Display every line of the records that contains the word "height", copying each line in full.

Task input ::
------------------------
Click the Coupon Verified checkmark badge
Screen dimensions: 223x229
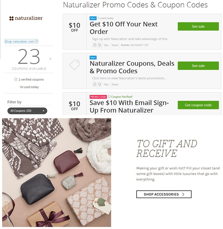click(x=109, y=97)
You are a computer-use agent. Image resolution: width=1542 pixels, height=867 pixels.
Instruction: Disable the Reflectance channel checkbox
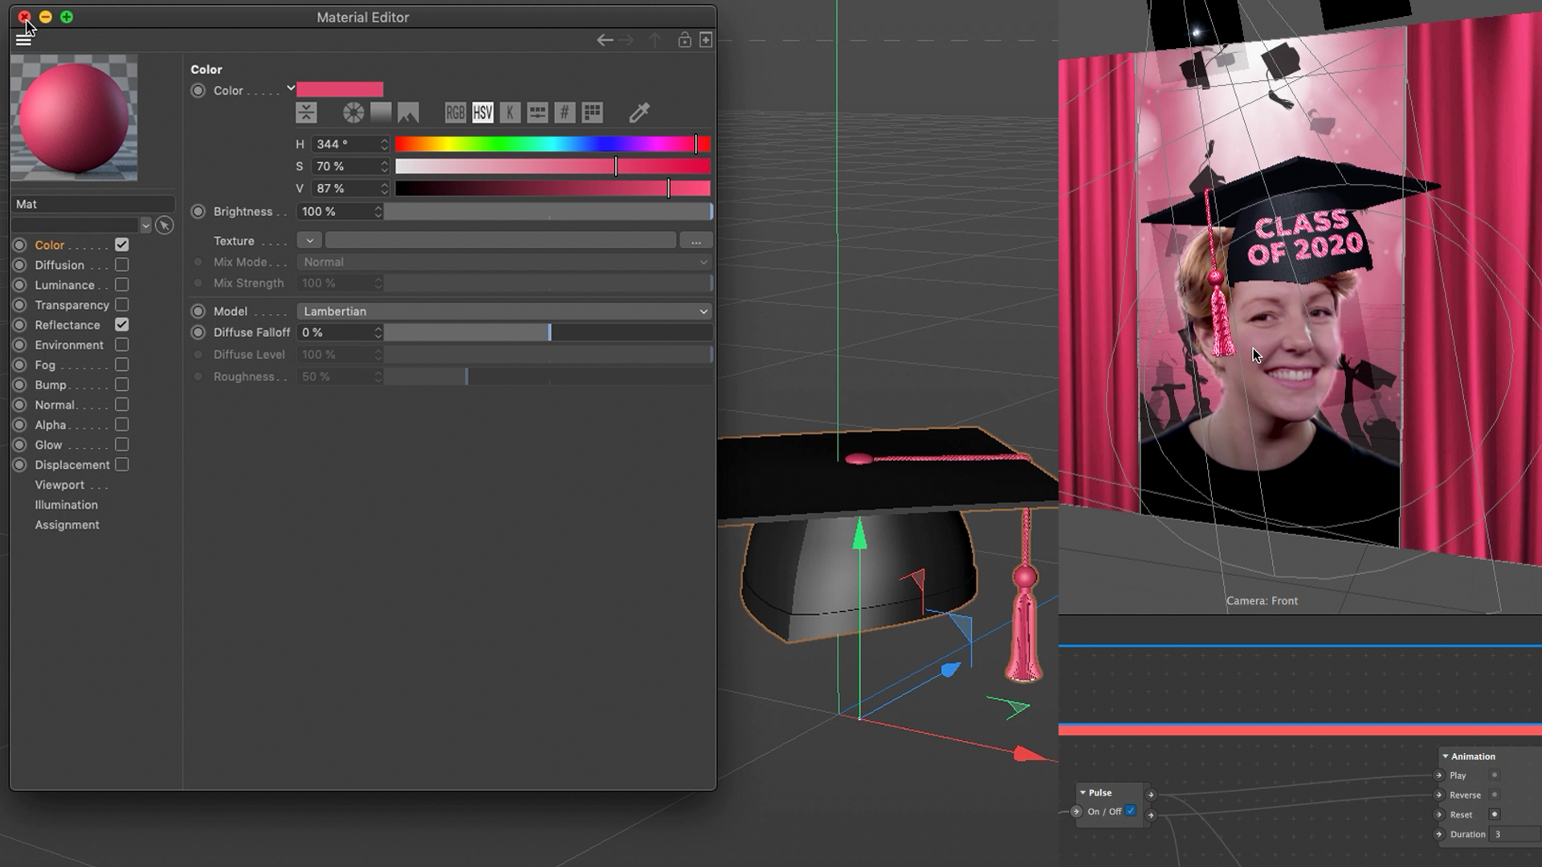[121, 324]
------------------------
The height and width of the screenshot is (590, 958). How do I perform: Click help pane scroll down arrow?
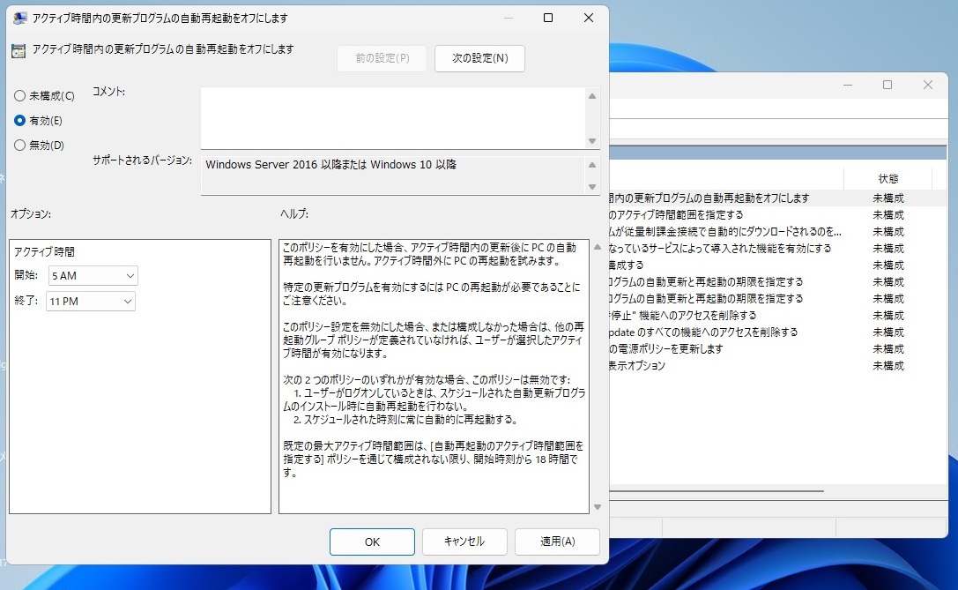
------------------------
Solution for this exercise ::
You are a computer-use agent. Image resolution: width=1542 pixels, height=867 pixels.
The height and width of the screenshot is (590, 958). How do I perform: Click help pane scroll down arrow?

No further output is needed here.